Text section:

The choice of which models to cover in the course is becoming more complex as specialized big data techniques continue to emerge. We cover multiple regression, and this provides an opportunity to integrate with data mining at a descriptive level and to include some rich, big data content. 

Should we add neural networks, search techniques and other specific big data tools to the analytics course? In our case-based courses that focus on decision-making, we try to have an important decision issue in front of the class at all times, and our classes are less technical than most. When we introduce a model as a useful approach to a case issue, I try to have the class think about the scalability of the approach. Which of our models scale up to a big data input? What publically available data might be useful in this decision situation? Who has this data? How accessible is this data? How might it affect our analysis?

Applications of Big Data

Students are always interested in how analytics is being used, so it is very helpful that some recent Edelman prize competitions have featured big data applications. Dell was founded and prospered on a configure-to-order business model where customers chose the various components of their PC that was then assembled and shipped. About 2007, Dell decided to expand by offering a specific product line of “off-the-shelf” pre-configured PCs. Dell used prescriptive big data analysis of its billions of records of past customer purchases to evaluate millions of combinations of possible product configurations and define a product line of pre-configured PCs that (allowing for some trade-ups) captured almost three quarters of Dell’s notebook and desktop sales. Today, these configurations make up about half Dell’s sales [1].

Industrial and Commercial Bank of China (ICBC) has some 16,000 branches throughout China and is by many measures (market capitalization, deposits) the world’s largest bank. The branch network is a key strategic asset of ICBC, and with China’s economy expanding and modernizing, it is critical to ICBC to quickly identify new high-potential locations for branches, as well as moving or reconfiguring existing branches. In 2006, ICBC partnered with IBM Research to begin development of ICBC’s branch network optimization system. The system was driven by an analysis where each city was divided into tens of thousands of 100-meter square cells, and the business activity and demographic data for each cell was identified from geographic information system databases. This data was used with human opinion, expert judgment and large-scale optimization to find the cells that offered the best locations for branches, taking into account market potential, competitor’s locations and other ICBC branches in the neighborhood. This process has been implemented with great effect in more than 40 major cities in China [2].

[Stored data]
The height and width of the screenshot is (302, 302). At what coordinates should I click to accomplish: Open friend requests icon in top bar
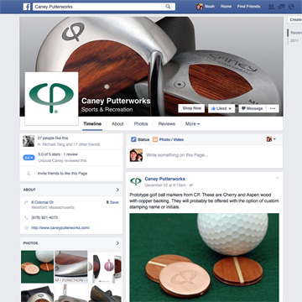click(x=271, y=7)
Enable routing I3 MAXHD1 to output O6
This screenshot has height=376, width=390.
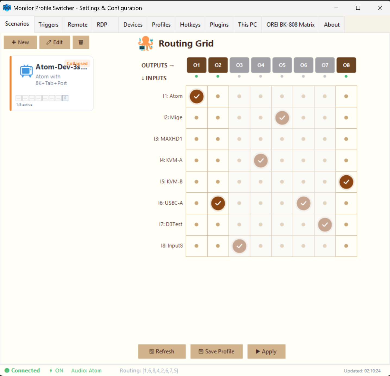click(303, 139)

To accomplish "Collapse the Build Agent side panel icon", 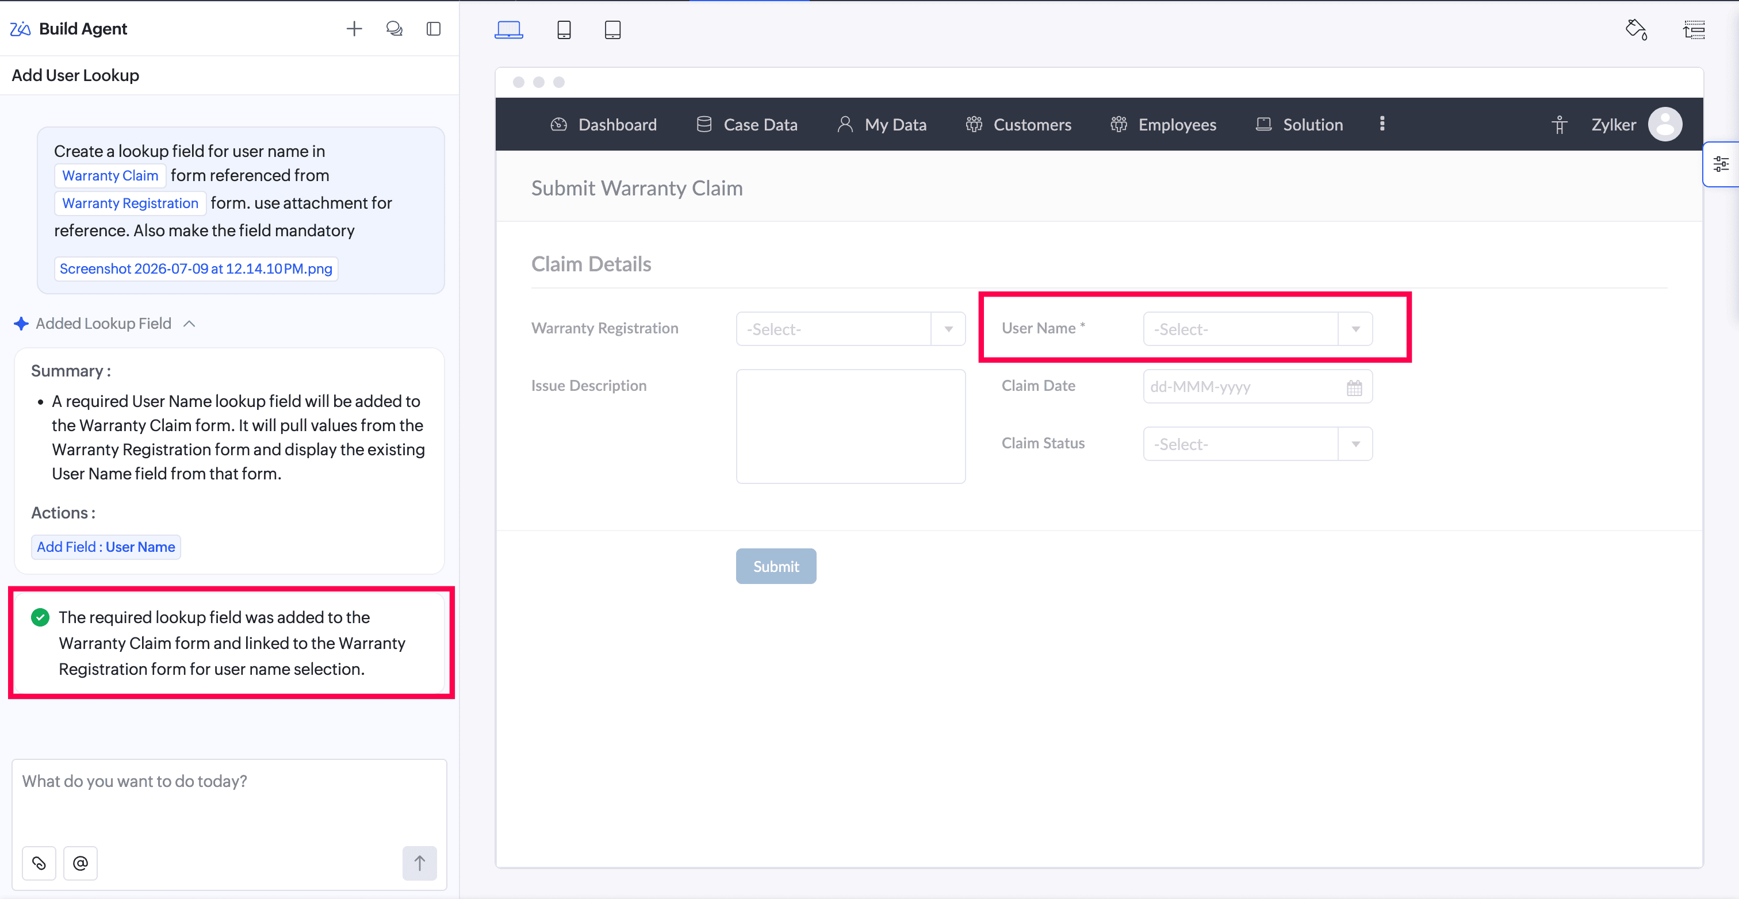I will click(x=434, y=28).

Aim of the exercise: Edit the text on big data in analytics courses by copying it from "Should we add" up to and including "affect our analysis?" and putting "statistics course" in place of "analytics course".

Response box:
Should we add neural networks, search techniques and other specific big data tools to the statistics course? In our case-based courses that focus on decision-making, we try to have an important decision issue in front of the class at all times, and our classes are less technical than most. When we introduce a model as a useful approach to a case issue, I try to have the class think about the scalability of the approach. Which of our models scale up to a big data input? What publically available data might be useful in this decision situation? Who has this data? How accessible is this data? How might it affect our analysis?